* [WHAT IS BEING ASKED]
Rewrite the data starting at the beginning and ending at the line containing "coord(506,93)", replacing "arrow" with "chevron" and leaving everything else unchanged.

Data for locating words and elements
(begin)
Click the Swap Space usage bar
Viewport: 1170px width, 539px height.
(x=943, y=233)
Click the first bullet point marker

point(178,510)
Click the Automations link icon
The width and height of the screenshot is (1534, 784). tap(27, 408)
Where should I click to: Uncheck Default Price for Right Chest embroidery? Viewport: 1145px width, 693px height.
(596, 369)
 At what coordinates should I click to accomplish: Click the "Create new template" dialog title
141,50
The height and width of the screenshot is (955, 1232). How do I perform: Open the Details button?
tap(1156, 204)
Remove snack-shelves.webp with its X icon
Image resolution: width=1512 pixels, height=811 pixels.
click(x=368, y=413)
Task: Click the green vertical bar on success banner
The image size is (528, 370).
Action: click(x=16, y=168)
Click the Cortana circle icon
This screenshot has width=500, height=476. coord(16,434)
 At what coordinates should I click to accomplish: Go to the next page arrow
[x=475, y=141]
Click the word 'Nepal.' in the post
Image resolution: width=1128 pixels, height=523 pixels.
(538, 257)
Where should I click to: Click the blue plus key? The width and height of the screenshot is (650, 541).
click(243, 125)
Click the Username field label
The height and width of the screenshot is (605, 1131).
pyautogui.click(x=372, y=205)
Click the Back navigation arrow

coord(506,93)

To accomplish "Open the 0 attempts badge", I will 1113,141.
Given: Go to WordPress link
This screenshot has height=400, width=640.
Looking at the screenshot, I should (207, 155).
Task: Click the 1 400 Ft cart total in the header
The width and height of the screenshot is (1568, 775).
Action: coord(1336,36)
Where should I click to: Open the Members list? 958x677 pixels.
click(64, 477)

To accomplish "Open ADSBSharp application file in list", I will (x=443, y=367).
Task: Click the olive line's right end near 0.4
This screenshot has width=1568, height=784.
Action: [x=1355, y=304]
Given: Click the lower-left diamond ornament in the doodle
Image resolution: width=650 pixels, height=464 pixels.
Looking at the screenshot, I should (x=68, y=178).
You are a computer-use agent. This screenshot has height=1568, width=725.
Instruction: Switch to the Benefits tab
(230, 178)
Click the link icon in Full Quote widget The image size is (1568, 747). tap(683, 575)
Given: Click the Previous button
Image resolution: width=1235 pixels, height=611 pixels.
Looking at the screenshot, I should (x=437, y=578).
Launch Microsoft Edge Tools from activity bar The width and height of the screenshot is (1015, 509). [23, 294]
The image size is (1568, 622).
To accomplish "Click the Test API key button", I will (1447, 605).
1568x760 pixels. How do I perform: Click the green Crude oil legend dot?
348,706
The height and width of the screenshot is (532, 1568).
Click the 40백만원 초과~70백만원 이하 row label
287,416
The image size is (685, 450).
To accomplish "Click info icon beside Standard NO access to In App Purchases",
(end)
* [SOLUTION TO THIS PROBLEM]
Click the Swap Space usage bar
Viewport: 1170px width, 539px height.
(x=943, y=233)
Click the first bullet point marker

point(178,510)
Click the Automations link icon
The width and height of the screenshot is (1534, 784). tap(27, 408)
Where should I click to: Uncheck Default Price for Right Chest embroidery? Viewport: 1145px width, 693px height.
(596, 369)
 At what coordinates should I click to accomplish: Click the "Create new template" dialog title
141,50
The height and width of the screenshot is (955, 1232). How do I perform: Open the Details button?
tap(1156, 204)
Remove snack-shelves.webp with its X icon
Image resolution: width=1512 pixels, height=811 pixels.
click(x=368, y=413)
Task: Click the green vertical bar on success banner
The image size is (528, 370).
Action: click(x=16, y=168)
Click the Cortana circle icon
This screenshot has width=500, height=476. coord(16,434)
 At what coordinates should I click to accomplish: Go to the next page chevron
[x=475, y=141]
Click the word 'Nepal.' in the post
Image resolution: width=1128 pixels, height=523 pixels.
(538, 257)
Where should I click to: Click the blue plus key? The width and height of the screenshot is (650, 541).
click(243, 125)
Click the Username field label
The height and width of the screenshot is (605, 1131).
pyautogui.click(x=372, y=205)
Click the Back navigation chevron

coord(506,93)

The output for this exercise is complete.